May 2016 Convening in Eastern Kentucky
The cohort met with community groups and leaders, and philanthropic and government funders to explore practical experiments to realize a just transition. Eastern KY’s economy has relied heavily on the coal industry, which is in serious decline alongside mounting national recognition of coal’s human health, environmental and climate cost. There is is a growing effort (despite entrenched coal interests in politics) to create a new sustainable economy and a more diverse energy future that works better for people and places. Community power-building and involvement of those most directly affected is a big part of the story. Young people, public-private partnerships, entrepreneurs and community organizations are creating new economic opportunities and looking for effective solutions drawing on the region’s assets (arts and culture, ecological diversity; and strong community organizations and leaders). Phoenix partnered with 2 community groups: The Mountain Association for Community Economic Development (MACED) and Kentuckians for the Commonwealth (KFTC) to program the learning tour.
Phoenix community economics advisor Michael Shuman gave a presentation: What If? Envisioning Possibilities for Transformational Local Investing, Nurturing Local Business and Local Wealth-Building in San Diego. Michael shared national experiments and stories to delineate a tipping point of enabling conditions that could about systemic economic change in San Diego.
Phoenix also hosted a workshop with local actors on: What does it take to govern? How is independent political power built and wielded to change a city and change a state?
Theater of the Oppressed was used the last morning to try out responses to the question: Given what we’ve seen in San Diego so far, how could a group of funders align to move forward a just transition to a new economy in the next 1-3 years?
After 1 year of learning together... what has emerged as a Phoenix view on 'just transition' & 'new economy'?
The convening opened with a shared presentation from Core Team co-chairs Aditi Vaidya, Senior Program Officer, Solidago Foundation and See Forward Fund and José A. García, Program Officer, Surdna Foundation Strong Local Economies (now program officer on the Inclusive Economies team at the Ford Foundation).
- What has emerged as distinctly “Phoenix?”
- What is the new economy we envision?
- What do we mean by “just transition?”
The cohort conversation sparked by the opening presentation focused on how funders can collaborate in the process of economic metamorphosis.
Phoenix has found it practical to to look for collaboration opportunities among institutions that hold different pieces along a spectrum of transition, ranging from:
- Reforming the old economy.
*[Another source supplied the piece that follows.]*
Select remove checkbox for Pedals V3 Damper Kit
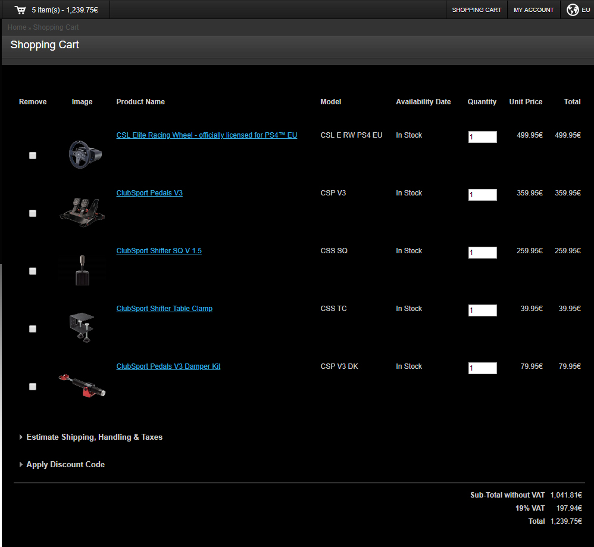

Where a diverse cohort can find more convergence and collaboration to: stop the bad + move the money.
- Building the new economy is where there is more cohort divergence about what the end goal looks like. Here the cohort was exposed and open to conversations about bringing a deeper political, race, and gender intersectional analysis and frameworks to philanthropy.
A PHOENIX PRAGMATIC APPROACH: Even with divergence on the end goal, we can find ways to cooperate on nearer-term strategies.
"I am deathly afraid of final solutions coming up as something we are going to all work towards, and therefore we know what we are doing at each point. I think our capacity to see that far into the future is so drastically limited, and we often don't recognize it because all we are bringing with us is what we know from now. But what that new reality will be created of, is an emergent world of new things that we haven't even seen, coming into being."
Phoenix members are eager to continue grappling with BOTH principles AND pragmatic near-term strategies.
What to Stop
- Making funding decisions without input from impacted communities
- Massive wealth accumulation
- Profit as prime driver for basic needs (food, healthcare, housing)
- Philanthropy investing in destructive industries
- Philanthropy investing in ideas without infrastructure
What to Shift Towards
- Philanthropy in relationship to community and community self-determination
- Funding infrastructure for communities to understand and lead just transition
- Philanthropy investing in generative industries and local projects
- Philanthropy with a political and strong race and gender intersectional analysis. Keeping talking openly about ideology
- Philanthropy investing in small scale experiments. Being bold, tolerating and taking risks. Thinking about success differently and using human prosperity and equity measurements.
The New Economy We Envision and Can Work Towards Together
What do we mean by 'new economy'? 10 ideas that resonated the most across the cohort (in order of ranking).
- Return wealth to the commons (i.e., democratic public banking, developing revolving loan funds).
- Distributed, dynamic, and local solutions to the areas of greatest human oppression (i.e., energy, food, housing, finance, etc.).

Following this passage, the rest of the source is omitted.